The Morphological Study of Cnidocysts
Under Light Microscope and Scanning Electron Microscope
Sau Yu Grace Wong, BSc Zoology, The School of Animal & Microbial Science, Reading University, England
Erasmus Exchange Programme Project Supervisor: Carina Östman, Animal Development and Genetics, Uppsala University, Uppsala, Sweden
Period of study: between the September – Augusti 2001
Abstract: The morphology of the nematocysts or the cnidocysts of three Classes of cnidarians were studied in light microscopy (LM) and scanning electron microscopy (SEM), namely, Carophyllia smithii, Metridium senile, Protanthea simplex and Sagartiogeton viduatus of the Class Anthozoa, Hydractinia echinata of the Class Hydrozoa and the moon jellyfish Aurelia aurita and Cyanea capillata of the Class Scyphozoa.
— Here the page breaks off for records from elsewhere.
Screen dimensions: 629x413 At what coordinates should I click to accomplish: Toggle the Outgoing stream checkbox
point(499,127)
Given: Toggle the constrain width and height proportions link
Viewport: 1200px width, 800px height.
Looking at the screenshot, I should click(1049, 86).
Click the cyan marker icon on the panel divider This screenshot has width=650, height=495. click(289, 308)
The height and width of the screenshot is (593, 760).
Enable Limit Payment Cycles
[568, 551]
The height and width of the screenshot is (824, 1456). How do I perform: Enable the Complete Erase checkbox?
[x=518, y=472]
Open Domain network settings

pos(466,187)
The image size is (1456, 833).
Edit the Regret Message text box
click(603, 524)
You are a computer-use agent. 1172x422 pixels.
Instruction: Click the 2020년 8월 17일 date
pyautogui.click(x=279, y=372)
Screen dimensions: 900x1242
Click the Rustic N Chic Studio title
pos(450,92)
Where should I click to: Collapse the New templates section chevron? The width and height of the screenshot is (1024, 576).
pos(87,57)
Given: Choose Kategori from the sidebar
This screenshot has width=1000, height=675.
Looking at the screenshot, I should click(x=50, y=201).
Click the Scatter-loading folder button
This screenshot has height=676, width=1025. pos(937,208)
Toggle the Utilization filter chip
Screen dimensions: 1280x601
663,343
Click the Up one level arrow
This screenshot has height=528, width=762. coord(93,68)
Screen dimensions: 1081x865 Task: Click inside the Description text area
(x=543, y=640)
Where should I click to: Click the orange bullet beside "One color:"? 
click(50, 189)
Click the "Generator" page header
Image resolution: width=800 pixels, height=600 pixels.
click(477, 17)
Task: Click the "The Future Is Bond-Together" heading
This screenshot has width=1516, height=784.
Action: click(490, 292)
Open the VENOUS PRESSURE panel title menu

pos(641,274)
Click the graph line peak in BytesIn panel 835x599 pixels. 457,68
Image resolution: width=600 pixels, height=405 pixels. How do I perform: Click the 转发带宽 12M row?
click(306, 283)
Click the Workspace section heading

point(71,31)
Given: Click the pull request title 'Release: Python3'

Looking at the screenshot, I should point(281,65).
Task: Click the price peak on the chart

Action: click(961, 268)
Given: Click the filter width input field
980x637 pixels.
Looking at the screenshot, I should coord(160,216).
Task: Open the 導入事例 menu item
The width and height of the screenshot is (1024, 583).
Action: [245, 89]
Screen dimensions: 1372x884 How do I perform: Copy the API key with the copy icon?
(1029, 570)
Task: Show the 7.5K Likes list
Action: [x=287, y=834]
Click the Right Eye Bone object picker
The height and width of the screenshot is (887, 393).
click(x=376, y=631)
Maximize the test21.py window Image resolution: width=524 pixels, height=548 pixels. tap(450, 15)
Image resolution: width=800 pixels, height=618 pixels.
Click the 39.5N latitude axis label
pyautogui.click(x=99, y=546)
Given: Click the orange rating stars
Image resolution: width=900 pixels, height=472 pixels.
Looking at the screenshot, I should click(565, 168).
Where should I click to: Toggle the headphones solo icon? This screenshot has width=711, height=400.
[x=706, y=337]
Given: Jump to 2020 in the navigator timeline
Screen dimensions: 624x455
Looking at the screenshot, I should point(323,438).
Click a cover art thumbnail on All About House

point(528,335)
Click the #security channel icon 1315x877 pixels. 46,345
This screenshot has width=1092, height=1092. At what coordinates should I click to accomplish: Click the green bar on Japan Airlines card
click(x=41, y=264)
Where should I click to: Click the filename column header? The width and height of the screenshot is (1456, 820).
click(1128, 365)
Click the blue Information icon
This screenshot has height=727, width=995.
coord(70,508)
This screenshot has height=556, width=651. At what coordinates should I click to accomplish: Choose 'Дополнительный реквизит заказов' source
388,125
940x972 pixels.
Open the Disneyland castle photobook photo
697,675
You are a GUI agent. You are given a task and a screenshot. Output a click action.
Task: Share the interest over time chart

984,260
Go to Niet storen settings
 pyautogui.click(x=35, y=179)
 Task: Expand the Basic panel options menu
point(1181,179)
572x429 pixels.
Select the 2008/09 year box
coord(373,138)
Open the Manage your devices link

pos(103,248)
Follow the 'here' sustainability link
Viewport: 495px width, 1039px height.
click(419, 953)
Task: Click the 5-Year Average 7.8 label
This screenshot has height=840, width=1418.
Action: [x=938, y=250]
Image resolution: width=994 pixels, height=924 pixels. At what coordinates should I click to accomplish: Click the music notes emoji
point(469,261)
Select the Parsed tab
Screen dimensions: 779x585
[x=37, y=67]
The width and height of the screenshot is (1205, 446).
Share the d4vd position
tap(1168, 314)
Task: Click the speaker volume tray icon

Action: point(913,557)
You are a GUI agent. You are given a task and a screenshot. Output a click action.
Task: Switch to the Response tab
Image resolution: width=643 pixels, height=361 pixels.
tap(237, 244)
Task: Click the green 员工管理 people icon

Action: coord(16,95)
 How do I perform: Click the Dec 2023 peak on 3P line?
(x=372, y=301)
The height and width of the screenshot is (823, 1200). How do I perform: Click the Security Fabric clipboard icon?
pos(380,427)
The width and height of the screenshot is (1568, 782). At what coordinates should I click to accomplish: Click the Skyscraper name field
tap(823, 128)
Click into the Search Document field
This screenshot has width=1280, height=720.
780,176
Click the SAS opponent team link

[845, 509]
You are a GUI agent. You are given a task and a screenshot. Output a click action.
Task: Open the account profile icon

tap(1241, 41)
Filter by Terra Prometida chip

Some of the nematocysts identified in the Scyphozoa were similar to those of the hydrozoans, namely the homotrichous small a-isorhiza haplonemes and the heterotrichous microbasic eurytele heteronemes. The nematocysts identified were however closely similar in the two scyphozoans. Most of the anthozoan cnidae identified in this study were confined to themselves; the microbasic b-mastigophore heteronemes, the heterotrichous microbasic and mesobasic p-mastigophore heteronemes, the heterotrichous microbasic p-amastigophore heteronemes and the spirocysts. Many of the anthozoan cnidae were larger in size and more elongated in shape compared to those of the hydrozoan and scyphozoan cnidae, which were sub-spherical and ovate in shape. The size ranges and the length to width ratio of identified anthozoan cnidae were greater than the ones of examined hydrozoans and scyphozoans.
The anthozoans studied, except for P. simplex, possessed acontia where the largest and the most potent cnidocysts were kept. The acontia of the stone coral C. smithii differed from the acontia in the other sea anemones in their size and purpose. They were too short to extend outside the body and they remained in the gastrovascular cavity. The purpose of these acontia are still in question.
The stone coral C. smithii possessed the most categories and size classes of cnidocysts; four size classes of microbasic b-mastigophores, four size classes of microbasic p-mastigophores, two types of isorhizas and two sizes of spirocysts. Furthermore, it possessed the largest nematocysts, namely the microbasic p-mastigophores in which the capsule reached up to 100 m in length and 14 m in width. Cnidae heavily armed with course spines were suppose to be penetrators, whereas tubules armed with weaker and smaller spines functioned to entangle prey. Although the isorhizas found in the mesenteric filament of C. smithii were heavily armed, they functioned in a similar way as to the spirocysts, which were used to entangle preys.
The presence, function and structure of the “dart-like” structure, previously found in the sea anemones M. senile and S. viduatus, had been much debated. The images produced in this study strengthened its presence.
The birhopaloids were thought to possess a terminal opening and were categorised as Stomocidae. It was found that the birhopaloid of the scyphozoan medusae A. aurita possessed a closed terminal tip. The terminal closing of the birhopaloids together with the “dart-like structure” indicate the need of modifying the nomenclature system.